Supplied entries:

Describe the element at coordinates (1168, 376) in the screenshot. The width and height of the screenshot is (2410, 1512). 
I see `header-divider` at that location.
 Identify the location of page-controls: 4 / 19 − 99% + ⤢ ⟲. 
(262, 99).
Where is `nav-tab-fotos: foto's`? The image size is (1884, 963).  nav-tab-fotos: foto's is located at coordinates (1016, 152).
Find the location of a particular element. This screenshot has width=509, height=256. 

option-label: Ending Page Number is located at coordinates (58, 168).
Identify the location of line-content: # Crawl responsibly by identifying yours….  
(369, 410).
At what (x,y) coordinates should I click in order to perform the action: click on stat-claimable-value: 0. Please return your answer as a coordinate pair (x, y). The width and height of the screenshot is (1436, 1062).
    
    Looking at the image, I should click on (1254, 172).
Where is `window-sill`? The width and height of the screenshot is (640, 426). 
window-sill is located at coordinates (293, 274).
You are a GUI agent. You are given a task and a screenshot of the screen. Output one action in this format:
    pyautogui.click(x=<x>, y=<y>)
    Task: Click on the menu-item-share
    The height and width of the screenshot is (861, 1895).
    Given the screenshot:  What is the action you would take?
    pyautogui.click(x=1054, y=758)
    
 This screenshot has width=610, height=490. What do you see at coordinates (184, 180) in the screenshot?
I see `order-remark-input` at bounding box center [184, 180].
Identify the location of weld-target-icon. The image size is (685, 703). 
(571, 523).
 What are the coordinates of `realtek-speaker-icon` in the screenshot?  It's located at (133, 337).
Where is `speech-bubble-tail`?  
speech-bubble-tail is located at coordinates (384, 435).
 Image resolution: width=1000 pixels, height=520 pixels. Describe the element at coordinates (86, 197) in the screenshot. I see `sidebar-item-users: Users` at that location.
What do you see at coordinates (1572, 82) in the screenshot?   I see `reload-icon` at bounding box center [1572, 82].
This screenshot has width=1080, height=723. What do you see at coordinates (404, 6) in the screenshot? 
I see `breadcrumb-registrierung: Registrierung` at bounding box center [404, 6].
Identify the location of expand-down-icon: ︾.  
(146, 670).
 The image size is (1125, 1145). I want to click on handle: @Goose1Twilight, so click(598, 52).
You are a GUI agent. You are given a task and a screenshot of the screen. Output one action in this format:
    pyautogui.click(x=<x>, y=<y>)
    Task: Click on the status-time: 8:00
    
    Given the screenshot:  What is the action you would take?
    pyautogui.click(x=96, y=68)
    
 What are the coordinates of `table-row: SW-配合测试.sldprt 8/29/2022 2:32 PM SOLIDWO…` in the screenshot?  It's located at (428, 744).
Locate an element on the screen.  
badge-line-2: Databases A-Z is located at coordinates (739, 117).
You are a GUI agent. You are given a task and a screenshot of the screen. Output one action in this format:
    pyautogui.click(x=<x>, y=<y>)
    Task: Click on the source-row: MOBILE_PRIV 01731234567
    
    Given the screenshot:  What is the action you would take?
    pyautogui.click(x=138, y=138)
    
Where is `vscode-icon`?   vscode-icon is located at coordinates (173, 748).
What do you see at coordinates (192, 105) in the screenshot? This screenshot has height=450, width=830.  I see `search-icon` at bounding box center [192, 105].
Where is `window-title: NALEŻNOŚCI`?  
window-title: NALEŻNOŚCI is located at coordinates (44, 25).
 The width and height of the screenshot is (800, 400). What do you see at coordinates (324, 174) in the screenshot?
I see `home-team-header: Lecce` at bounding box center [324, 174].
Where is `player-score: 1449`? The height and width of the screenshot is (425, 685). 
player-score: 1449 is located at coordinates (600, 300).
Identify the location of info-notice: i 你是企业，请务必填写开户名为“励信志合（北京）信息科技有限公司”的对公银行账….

Job item: Repeat the data verbatim, from the line containing "at (428, 744)." through the line containing "badge-line-2: Databases A-Z", inclusive.

Finished exercise:
 What are the coordinates of `table-row: SW-配合测试.sldprt 8/29/2022 2:32 PM SOLIDWO…` in the screenshot?  It's located at (428, 744).
Locate an element on the screen.  
badge-line-2: Databases A-Z is located at coordinates (739, 117).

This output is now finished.